Decisão sigilosa obtida por ÉPOCA revela que, no dia 24 de novembro, a juíza Ana Claudia Loiola de Morais Mendes, da 1ª Vara Criminal do Tribunal de Justiça do Distrito Federal, proibiu o casal Luiz Alberto e Rosely de botar os pés na sede da entidade. Determinou ainda a suspensão da função de Luiz Alberto, que ainda preside a filial no Rio. Rosely deixou a presidência no mês passado, depois da eleição de seu sucessor. Para a juíza, o casal deve ser impedido de continuar “praticando condutas prejudiciais a bens juridicamente relevantes ou de se valerem da estrutura da Cruz Vermelha para manipular ou desviar verbas públicas de sua finalidade”. Luiz Alberto virou réu pelo crime de peculato. Douglas Oliveira, que estava oficialmente afastado, mas continuava trabalhando como subordinado de Luiz Alberto, foi preso em junho. O despacho da juíza foi encaminhado ao Comitê Internacional, em Brasília, para que os fatos sejam comunicados à sede em Genebra, na Suíça.
É a primeira vez que membros da cúpula da Cruz Vermelha são processados criminalmente no Brasil. Fundada em 1908, a Cruz Vermelha Brasileira (CVB) foi criada para replicar no Brasil o ideário da organização filantrópica que surgiu na Suíça em 1863, com o intuito de prestar socorro médico voluntário a vítimas de guerras e desastres naturais. Uma auditoria internacional de 2014 revelou suspeitas de desvios de R$ 25 milhões da organização no Brasil entre 2010 e 2012. Os valores não são padrão Lava Jato, mas aviltantes por sua natureza.
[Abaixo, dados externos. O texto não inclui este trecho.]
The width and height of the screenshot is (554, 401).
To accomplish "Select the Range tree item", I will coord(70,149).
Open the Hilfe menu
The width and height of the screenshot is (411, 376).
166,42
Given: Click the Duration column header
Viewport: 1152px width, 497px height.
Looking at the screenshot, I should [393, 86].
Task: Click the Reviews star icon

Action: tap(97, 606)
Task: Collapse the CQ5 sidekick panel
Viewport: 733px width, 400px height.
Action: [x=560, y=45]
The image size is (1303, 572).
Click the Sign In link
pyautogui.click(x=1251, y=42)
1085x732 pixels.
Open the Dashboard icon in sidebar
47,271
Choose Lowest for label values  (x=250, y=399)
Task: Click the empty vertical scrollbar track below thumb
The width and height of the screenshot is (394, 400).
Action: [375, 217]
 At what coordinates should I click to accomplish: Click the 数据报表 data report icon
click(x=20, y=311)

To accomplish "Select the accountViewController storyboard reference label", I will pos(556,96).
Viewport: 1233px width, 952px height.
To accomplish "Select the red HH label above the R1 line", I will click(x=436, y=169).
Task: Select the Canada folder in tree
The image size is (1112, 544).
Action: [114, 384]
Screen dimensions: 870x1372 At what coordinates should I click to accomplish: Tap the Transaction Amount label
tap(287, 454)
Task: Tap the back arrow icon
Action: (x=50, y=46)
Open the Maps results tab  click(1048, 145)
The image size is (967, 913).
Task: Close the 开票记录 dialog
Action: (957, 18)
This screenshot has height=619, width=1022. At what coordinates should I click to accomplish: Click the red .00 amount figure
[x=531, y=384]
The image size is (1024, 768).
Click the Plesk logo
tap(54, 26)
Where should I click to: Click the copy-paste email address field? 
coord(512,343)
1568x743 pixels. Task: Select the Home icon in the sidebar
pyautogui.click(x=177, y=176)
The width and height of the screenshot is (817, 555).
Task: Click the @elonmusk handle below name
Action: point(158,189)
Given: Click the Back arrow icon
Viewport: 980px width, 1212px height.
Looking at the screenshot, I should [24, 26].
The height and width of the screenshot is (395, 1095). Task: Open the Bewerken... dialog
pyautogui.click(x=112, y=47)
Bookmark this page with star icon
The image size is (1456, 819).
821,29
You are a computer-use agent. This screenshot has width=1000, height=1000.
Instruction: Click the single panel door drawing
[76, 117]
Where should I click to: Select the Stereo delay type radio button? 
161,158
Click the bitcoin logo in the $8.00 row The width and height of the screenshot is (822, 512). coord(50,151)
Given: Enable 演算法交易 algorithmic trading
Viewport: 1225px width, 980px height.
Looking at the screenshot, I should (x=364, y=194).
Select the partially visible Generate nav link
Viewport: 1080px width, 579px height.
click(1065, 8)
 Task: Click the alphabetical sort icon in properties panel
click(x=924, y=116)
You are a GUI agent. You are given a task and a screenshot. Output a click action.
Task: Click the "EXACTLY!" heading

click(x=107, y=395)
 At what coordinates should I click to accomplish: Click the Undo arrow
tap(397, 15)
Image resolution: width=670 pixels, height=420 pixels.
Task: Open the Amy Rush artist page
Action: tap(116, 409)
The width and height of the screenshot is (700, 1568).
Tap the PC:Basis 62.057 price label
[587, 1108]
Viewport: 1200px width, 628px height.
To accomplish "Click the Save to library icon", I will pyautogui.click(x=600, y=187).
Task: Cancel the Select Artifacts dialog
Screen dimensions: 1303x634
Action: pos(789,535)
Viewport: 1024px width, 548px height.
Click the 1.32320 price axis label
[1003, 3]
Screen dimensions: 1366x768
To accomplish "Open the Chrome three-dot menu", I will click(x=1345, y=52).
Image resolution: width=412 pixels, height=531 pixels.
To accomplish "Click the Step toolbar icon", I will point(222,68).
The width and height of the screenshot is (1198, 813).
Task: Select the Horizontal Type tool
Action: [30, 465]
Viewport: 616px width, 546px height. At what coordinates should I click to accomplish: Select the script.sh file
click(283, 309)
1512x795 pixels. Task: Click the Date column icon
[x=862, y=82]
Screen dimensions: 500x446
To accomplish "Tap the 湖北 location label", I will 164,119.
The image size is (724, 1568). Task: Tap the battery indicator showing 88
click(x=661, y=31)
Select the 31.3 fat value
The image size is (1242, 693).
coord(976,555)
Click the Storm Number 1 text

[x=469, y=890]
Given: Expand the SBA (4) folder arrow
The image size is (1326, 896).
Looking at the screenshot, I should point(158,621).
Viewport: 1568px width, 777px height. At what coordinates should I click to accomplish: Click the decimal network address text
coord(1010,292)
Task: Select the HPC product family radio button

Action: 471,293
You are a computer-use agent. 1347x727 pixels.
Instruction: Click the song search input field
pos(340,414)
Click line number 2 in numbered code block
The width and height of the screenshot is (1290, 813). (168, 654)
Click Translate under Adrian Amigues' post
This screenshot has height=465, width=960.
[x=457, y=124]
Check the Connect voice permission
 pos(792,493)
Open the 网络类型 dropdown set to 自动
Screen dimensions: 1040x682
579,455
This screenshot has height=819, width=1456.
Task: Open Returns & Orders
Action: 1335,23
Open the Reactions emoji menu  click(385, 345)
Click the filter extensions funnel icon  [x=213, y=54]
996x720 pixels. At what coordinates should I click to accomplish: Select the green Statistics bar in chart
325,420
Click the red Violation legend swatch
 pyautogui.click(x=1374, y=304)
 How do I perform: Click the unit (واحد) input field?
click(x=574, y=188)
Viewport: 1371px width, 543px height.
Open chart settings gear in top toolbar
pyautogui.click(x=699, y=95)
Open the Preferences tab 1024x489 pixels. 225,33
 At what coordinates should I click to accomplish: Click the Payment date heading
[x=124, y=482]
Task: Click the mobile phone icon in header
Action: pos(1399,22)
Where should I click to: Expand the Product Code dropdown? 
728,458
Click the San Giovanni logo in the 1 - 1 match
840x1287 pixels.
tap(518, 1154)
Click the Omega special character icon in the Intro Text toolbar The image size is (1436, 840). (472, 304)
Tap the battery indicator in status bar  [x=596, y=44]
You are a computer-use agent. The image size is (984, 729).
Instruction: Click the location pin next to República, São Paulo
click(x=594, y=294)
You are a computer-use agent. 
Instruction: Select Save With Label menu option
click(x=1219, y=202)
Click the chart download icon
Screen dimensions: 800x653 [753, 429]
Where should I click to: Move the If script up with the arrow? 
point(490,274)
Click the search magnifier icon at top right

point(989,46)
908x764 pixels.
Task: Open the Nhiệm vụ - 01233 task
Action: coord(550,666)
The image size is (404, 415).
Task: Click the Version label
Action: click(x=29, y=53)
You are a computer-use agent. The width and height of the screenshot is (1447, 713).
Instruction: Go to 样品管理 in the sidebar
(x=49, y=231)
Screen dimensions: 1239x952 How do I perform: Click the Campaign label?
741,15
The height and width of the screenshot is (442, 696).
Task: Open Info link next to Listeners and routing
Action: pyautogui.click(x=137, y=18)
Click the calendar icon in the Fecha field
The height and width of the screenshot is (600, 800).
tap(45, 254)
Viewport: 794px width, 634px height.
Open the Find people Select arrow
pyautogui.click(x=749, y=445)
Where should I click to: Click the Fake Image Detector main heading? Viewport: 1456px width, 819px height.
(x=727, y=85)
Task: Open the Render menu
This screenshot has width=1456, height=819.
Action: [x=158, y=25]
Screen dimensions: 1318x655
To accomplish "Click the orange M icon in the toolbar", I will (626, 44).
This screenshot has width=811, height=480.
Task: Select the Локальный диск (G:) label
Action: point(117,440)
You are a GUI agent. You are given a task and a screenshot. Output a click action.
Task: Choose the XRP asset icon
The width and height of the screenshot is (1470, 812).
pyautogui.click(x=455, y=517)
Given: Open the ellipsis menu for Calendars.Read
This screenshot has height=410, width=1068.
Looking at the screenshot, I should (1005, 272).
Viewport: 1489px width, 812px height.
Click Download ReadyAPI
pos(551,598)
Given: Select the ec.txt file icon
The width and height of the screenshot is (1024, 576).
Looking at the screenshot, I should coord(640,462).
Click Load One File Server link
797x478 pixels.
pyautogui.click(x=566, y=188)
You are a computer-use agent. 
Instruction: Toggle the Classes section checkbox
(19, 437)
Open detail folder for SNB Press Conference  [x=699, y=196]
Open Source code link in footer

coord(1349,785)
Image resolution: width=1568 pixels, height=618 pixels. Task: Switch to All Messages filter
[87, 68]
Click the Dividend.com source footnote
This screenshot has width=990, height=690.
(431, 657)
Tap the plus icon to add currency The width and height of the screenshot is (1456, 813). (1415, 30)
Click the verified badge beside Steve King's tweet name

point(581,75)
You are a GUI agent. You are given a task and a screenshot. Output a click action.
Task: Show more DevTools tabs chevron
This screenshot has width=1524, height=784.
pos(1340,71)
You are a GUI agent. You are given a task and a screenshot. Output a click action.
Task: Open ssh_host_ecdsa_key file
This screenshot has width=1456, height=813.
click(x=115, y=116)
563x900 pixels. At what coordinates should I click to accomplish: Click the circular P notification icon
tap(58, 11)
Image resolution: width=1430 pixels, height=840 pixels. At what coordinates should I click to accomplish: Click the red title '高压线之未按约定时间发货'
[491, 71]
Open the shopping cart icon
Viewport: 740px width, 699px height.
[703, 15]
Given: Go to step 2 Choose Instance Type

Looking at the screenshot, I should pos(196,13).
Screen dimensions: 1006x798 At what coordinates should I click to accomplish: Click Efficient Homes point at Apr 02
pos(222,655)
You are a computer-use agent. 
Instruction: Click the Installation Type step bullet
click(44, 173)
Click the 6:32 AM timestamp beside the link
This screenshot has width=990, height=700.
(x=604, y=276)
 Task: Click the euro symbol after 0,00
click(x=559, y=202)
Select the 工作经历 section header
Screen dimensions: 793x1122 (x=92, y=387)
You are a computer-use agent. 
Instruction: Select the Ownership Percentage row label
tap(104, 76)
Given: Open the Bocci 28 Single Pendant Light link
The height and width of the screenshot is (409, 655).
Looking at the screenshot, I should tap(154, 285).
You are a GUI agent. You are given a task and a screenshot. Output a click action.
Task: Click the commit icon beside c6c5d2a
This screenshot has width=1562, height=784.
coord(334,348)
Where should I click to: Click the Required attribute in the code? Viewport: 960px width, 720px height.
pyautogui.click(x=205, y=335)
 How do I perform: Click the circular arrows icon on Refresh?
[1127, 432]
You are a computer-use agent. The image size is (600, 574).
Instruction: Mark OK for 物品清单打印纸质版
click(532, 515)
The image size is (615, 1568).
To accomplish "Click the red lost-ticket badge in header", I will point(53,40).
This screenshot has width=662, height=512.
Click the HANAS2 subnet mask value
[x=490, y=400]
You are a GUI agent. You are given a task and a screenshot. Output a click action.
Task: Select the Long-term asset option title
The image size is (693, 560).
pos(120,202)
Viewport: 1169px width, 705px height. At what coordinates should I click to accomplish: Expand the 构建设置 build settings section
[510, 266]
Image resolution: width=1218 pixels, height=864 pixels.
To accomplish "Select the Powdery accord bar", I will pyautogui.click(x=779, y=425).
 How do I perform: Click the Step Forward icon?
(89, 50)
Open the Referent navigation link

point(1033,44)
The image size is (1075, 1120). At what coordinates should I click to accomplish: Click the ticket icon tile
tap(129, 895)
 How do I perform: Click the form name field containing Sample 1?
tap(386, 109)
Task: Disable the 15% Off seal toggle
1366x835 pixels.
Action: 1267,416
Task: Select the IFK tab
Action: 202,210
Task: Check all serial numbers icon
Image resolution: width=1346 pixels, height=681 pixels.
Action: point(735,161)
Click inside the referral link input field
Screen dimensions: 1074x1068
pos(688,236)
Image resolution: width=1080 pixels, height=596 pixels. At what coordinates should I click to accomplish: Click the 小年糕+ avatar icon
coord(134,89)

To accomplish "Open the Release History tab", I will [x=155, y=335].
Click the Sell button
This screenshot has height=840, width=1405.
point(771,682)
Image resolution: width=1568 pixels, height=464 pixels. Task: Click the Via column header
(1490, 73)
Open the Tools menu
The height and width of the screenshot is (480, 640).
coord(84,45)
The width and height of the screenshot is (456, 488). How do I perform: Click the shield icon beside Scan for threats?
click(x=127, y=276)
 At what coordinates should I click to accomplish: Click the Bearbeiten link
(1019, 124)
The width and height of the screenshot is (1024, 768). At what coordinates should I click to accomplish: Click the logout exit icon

A maior parte do dinheiro foi desviada de doações feitas por cidadãos às vítimas de conflitos e da seca na Somália, do tsunami no Japão e das enchentes na Região Serrana do Rio. Segundo nota divulgada pela Cruz Vermelha na ocasião, os desvios se concentraram nas filiais do Maranhão e do Ceará.
A operação feita em 23 de agosto rendeu mais aos investigadores. Ao ver a polícia na sede, uma funcionária decidiu colaborar com a investigação. Ela entregou ao Ministério Público do Rio cópias de contratos de um tal Instituto Nacional da Cruz Vermelha Brasileira (INCVB). Criado em 2014 na gestão de Rosely, mulher de Luiz Alberto, o instituto deveria captar dinheiro para a entidade. Segundo a funcionária, vários contratos foram fechados sem pareceres jurídicos ou prestações de contas. O MP suspeita que o instituto seja uma forma de os dirigentes movimentarem dinheiro a salvo de processos trabalhistas. Responsável pelo caso da fraude no contrato, o promotor Luis Henrique Ishihara avisou à Justiça que vai instaurar outra investigação criminal, especificamente sobre a questão do instituto.
A Cruz Vermelha Brasileira diz que a nova diretoria está realizando auditorias nos contratos antigos. A filial do Rio informou que ainda não foi notificada da decisão judicial. A defesa de Luiz Alberto e Rosely Sampaio disse que ainda não tomou conhecimento da decisão. O advogado de Douglas Oliveira disse que só vai se manifestar quando tiver acesso à decisão.